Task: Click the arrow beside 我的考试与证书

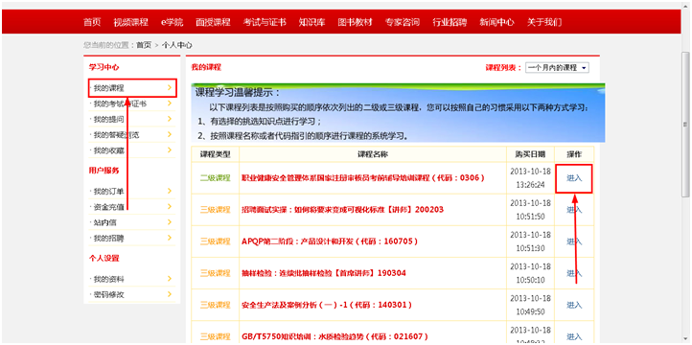Action: pos(170,104)
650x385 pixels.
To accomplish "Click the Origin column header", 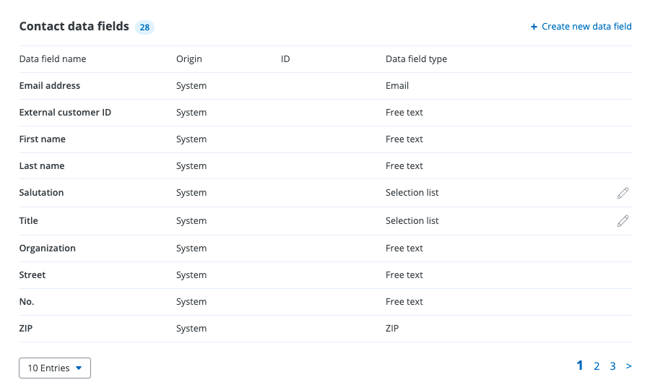I will pos(189,59).
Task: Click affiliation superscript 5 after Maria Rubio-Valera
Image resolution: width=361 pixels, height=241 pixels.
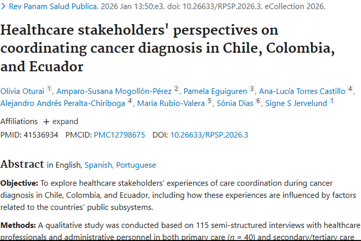Action: pos(209,101)
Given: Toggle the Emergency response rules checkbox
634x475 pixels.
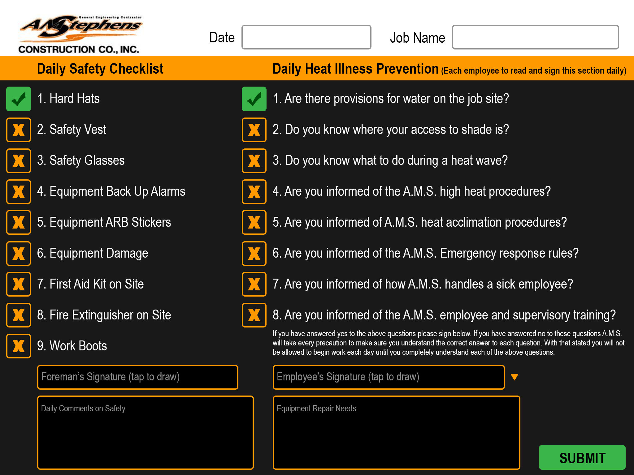Looking at the screenshot, I should coord(254,254).
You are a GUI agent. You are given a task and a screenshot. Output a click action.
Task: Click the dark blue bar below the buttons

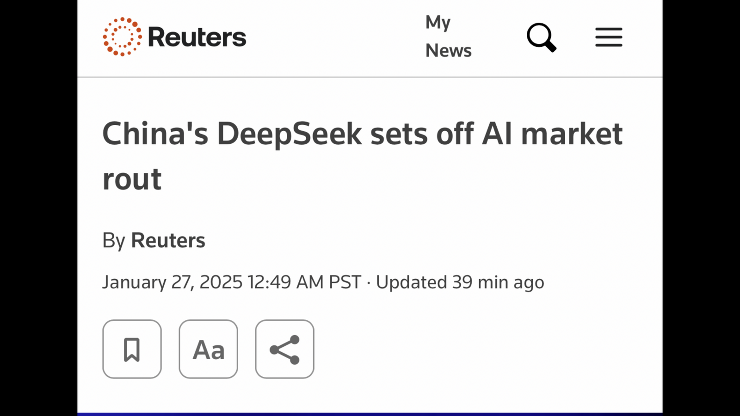[x=370, y=414]
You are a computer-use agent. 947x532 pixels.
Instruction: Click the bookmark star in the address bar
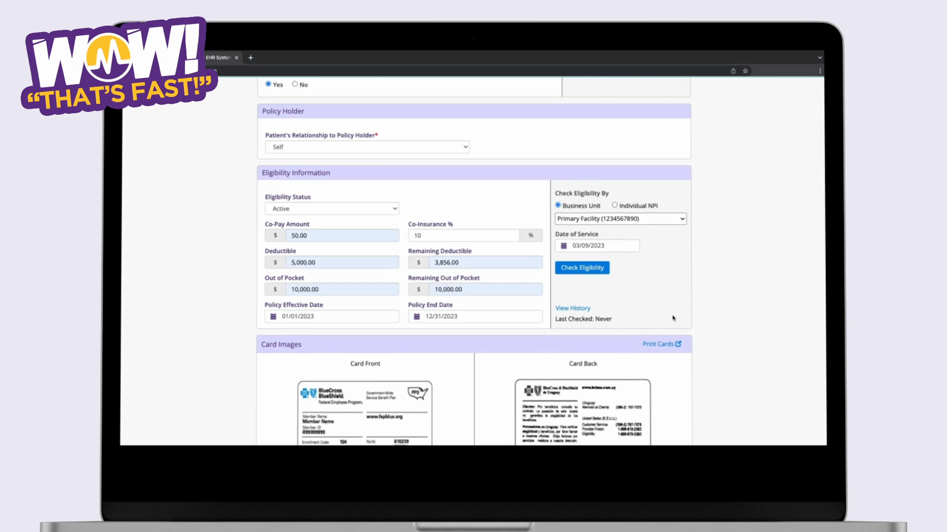[x=745, y=70]
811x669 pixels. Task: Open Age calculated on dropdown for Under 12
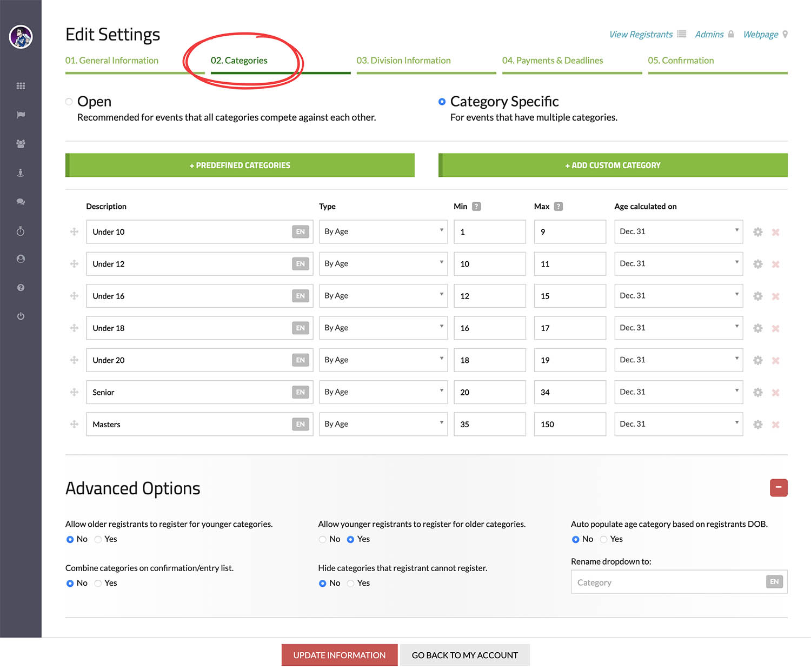click(x=678, y=263)
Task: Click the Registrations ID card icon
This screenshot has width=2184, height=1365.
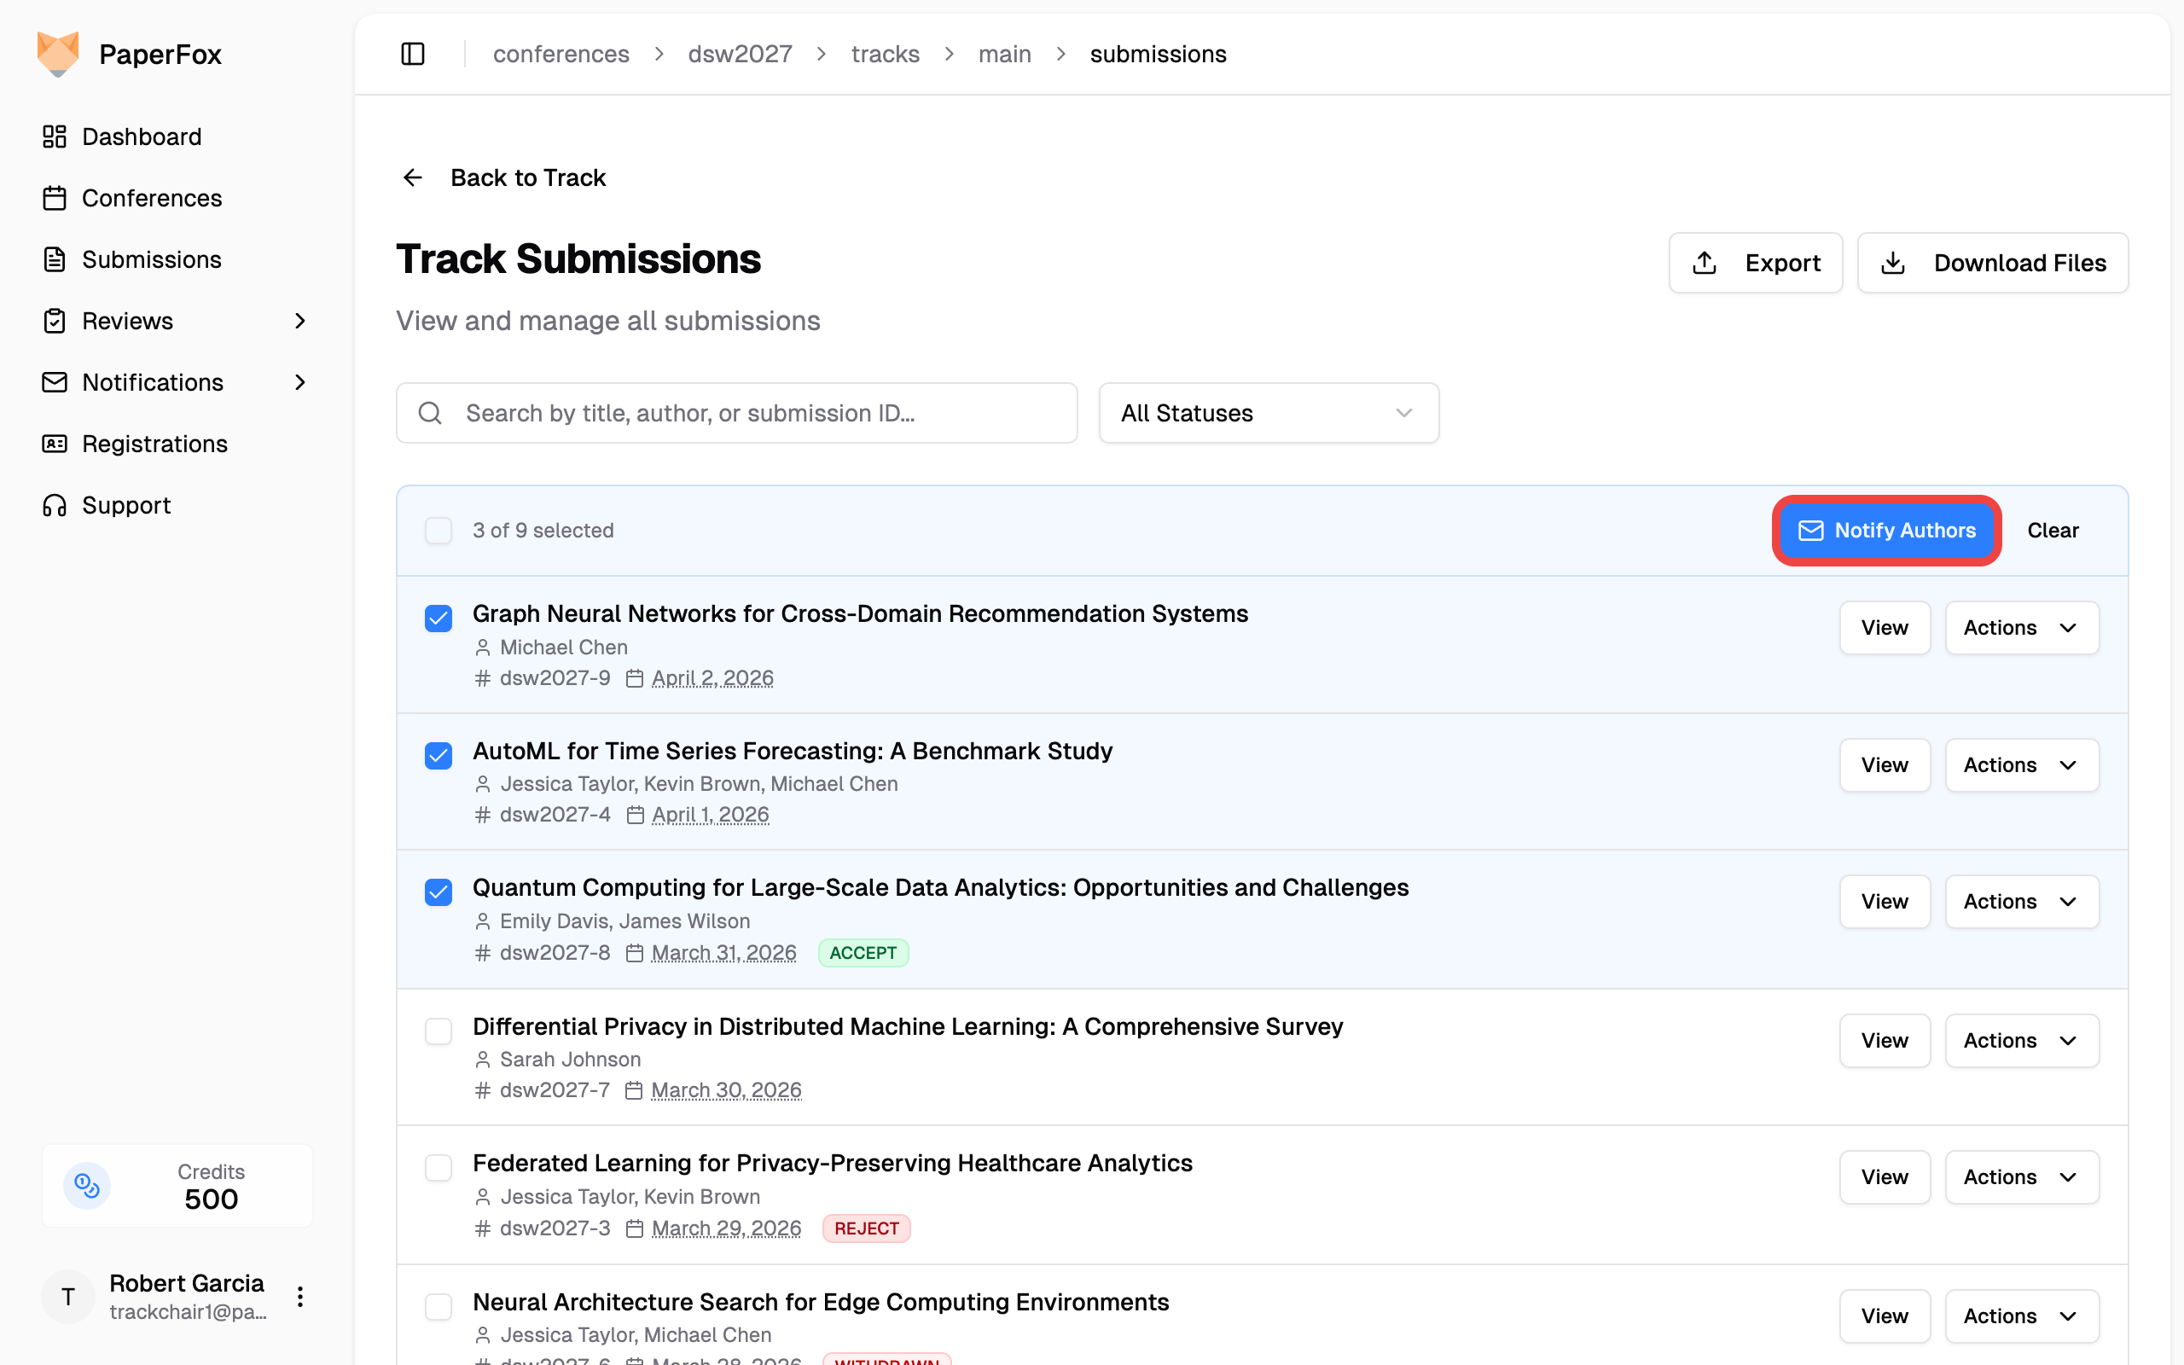Action: click(54, 443)
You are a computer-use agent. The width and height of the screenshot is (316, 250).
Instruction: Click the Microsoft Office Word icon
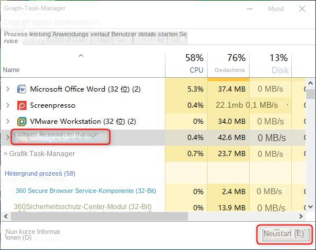(x=21, y=89)
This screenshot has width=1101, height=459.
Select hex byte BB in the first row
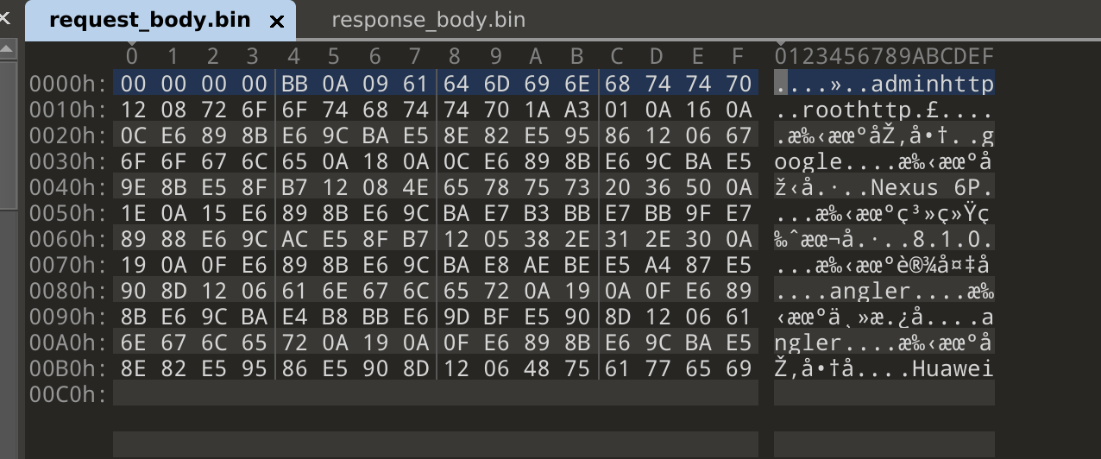point(293,84)
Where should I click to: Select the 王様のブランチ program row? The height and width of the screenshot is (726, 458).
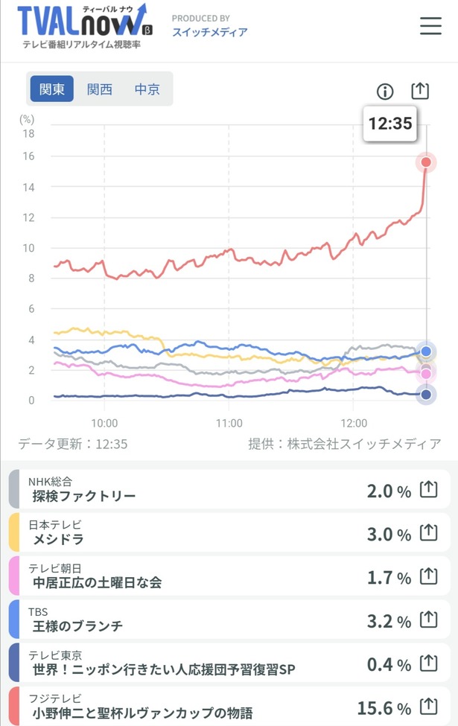coord(229,620)
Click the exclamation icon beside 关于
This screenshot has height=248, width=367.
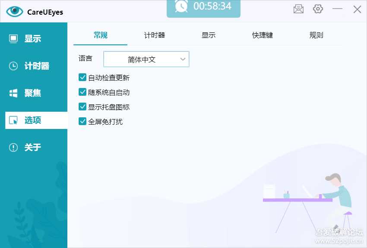(x=13, y=148)
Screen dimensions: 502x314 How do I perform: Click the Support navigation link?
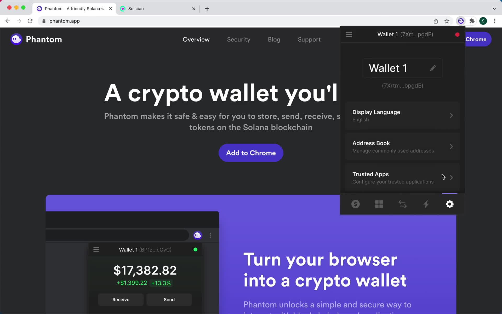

- _INSTRUCTION_
Copy out the lines from the one with "This screenshot has width=1101, height=459." to the one with "(x=13, y=148)", and leave the pictures out.

- _EXERCISE RESPONSE_
This screenshot has width=1101, height=459.
Select hex byte BB in the first row
point(293,84)
Where should I click to: Select the 王様のブランチ program row? The height and width of the screenshot is (726, 458).
coord(229,620)
Click the exclamation icon beside 关于
This screenshot has height=248, width=367.
(x=13, y=148)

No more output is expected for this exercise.